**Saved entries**
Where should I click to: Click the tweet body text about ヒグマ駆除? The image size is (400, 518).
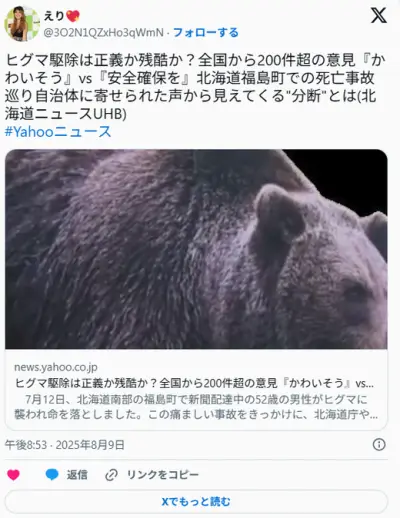point(195,87)
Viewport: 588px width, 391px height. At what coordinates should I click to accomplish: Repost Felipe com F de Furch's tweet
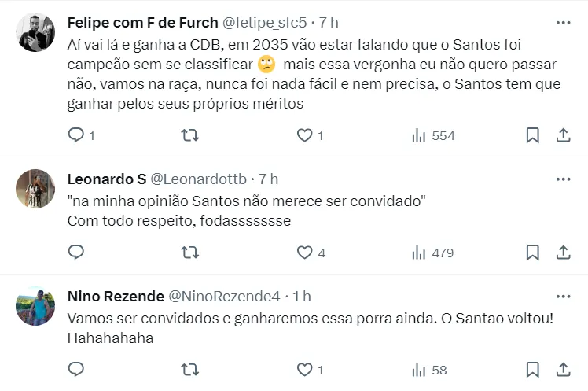coord(189,135)
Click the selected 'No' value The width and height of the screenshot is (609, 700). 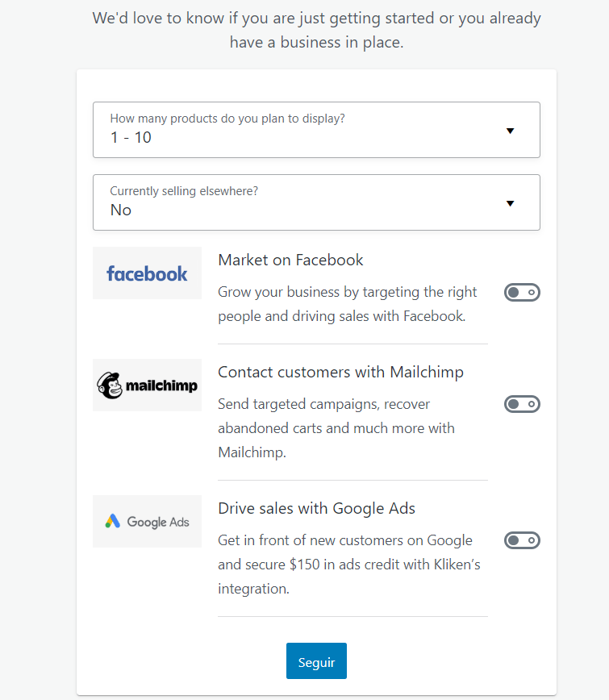[121, 210]
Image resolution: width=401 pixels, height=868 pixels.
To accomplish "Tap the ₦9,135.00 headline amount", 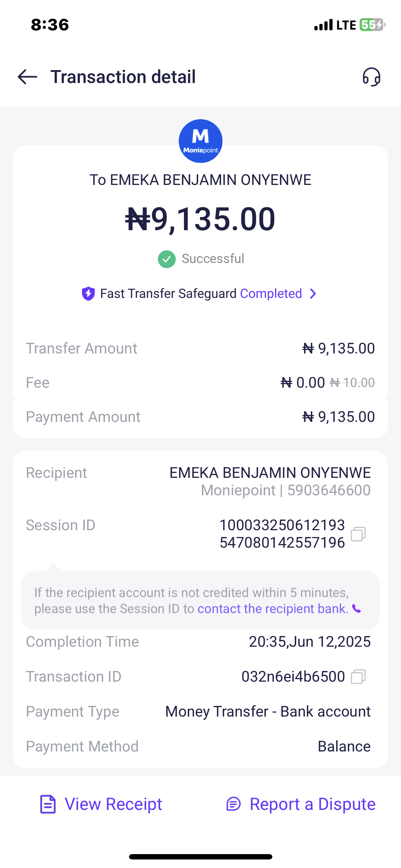I will point(200,219).
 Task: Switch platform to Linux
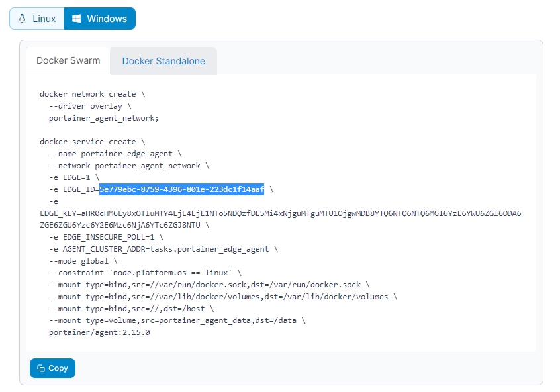tap(37, 19)
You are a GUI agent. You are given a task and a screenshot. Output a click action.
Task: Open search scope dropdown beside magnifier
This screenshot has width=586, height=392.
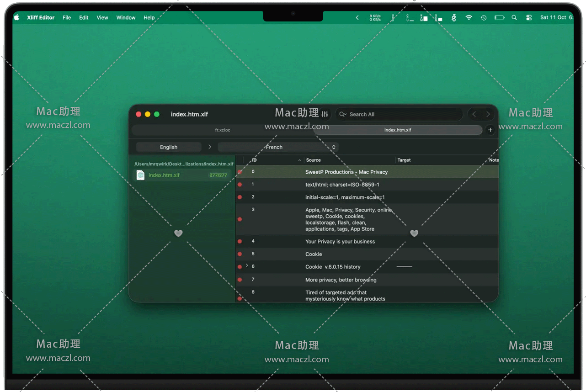tap(343, 114)
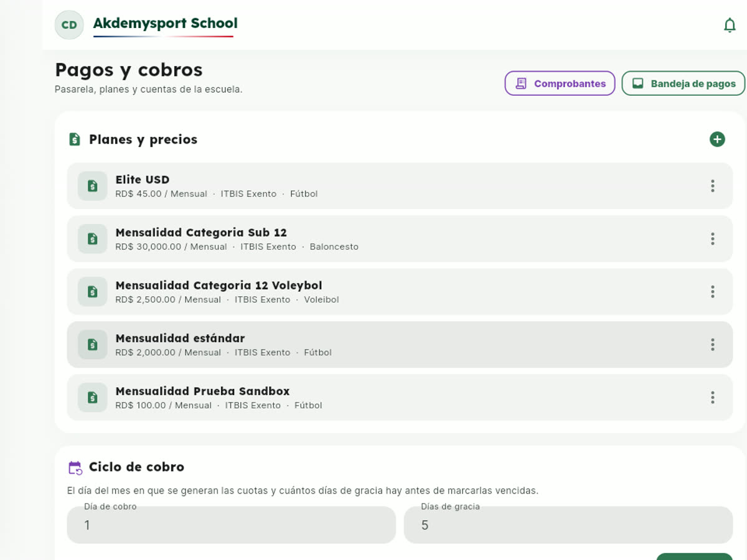Viewport: 747px width, 560px height.
Task: Click the Mensualidad Prueba Sandbox plan icon
Action: 93,398
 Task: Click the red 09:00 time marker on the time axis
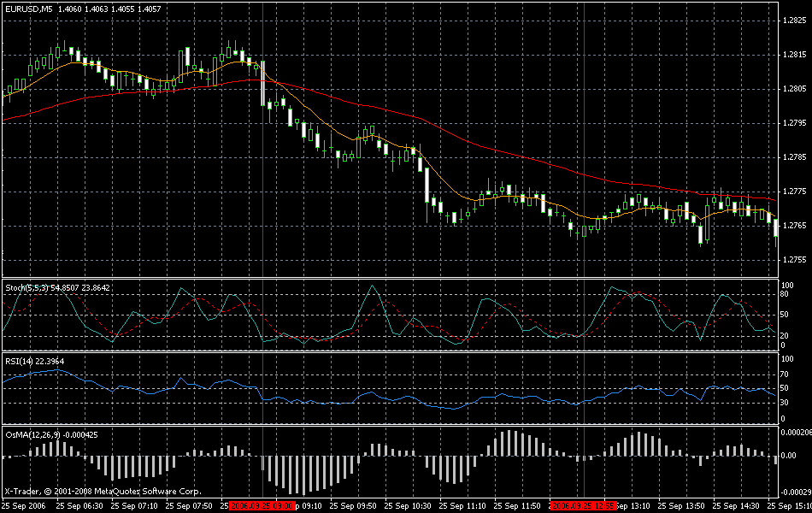262,506
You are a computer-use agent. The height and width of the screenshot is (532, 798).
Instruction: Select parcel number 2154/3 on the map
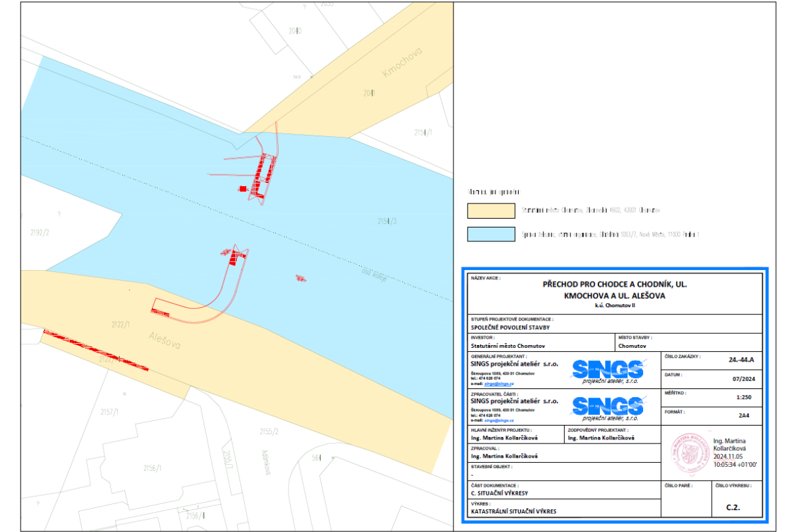[x=387, y=221]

**Exercise requirements**
Look above for the line containing "Task: Switch platform to Linux", then write out every line from there down to the line containing "Task: Open search", that line included, with no pictures.

**Solution**
 Task: Switch platform to Linux
tap(37, 19)
You are a GUI agent. You are given a task and a screenshot. Output a click action.
Task: Open search scope dropdown beside magnifier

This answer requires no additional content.